Extracted data:
■ ■ ■ ■ ■
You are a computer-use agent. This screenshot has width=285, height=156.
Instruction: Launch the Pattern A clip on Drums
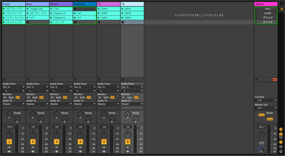[51, 13]
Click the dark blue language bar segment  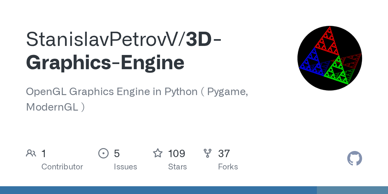158,190
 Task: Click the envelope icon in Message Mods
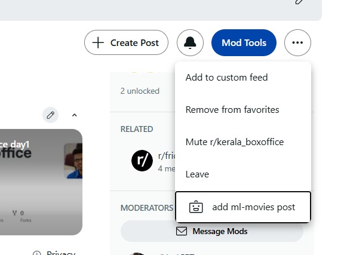click(182, 231)
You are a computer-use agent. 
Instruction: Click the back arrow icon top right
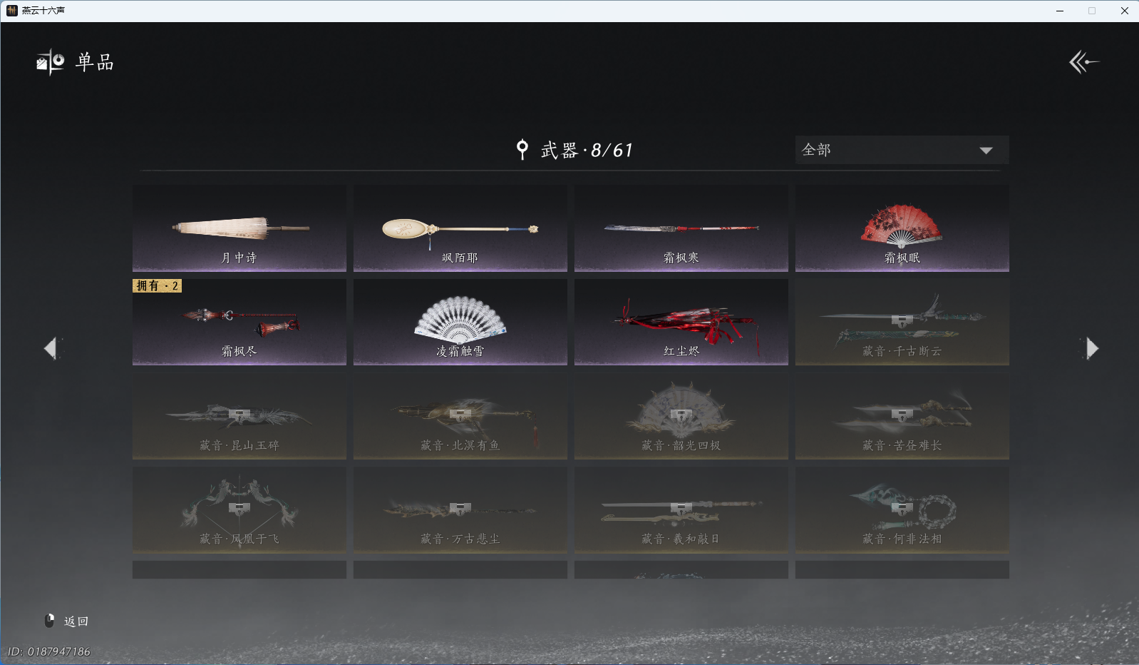click(x=1083, y=62)
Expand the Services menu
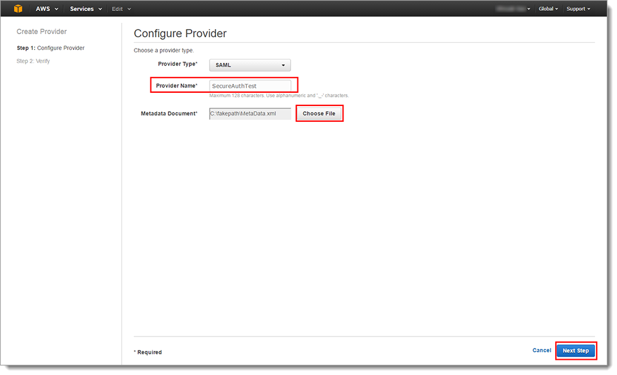Image resolution: width=617 pixels, height=375 pixels. pyautogui.click(x=85, y=9)
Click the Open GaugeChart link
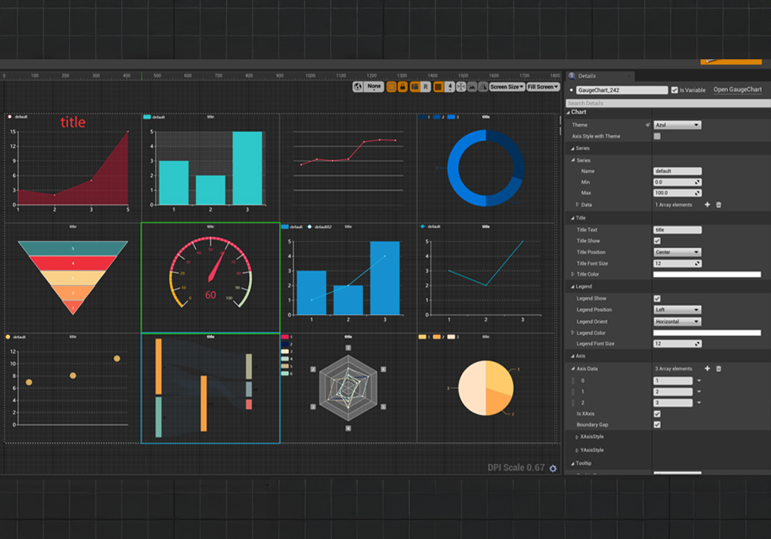The width and height of the screenshot is (771, 539). (737, 90)
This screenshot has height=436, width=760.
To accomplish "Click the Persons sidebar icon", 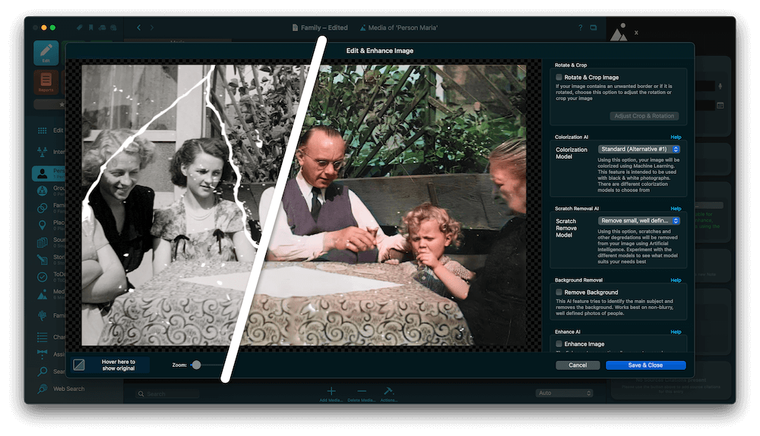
■ ■ ■ ■ ■
Short exercise:
Copy out the lines of the listing from the line containing "This screenshot has height=436, width=760." through the end, omitting the pictures.

Response to the task:
This screenshot has height=436, width=760.
To accomplish "Click the Persons sidebar icon", 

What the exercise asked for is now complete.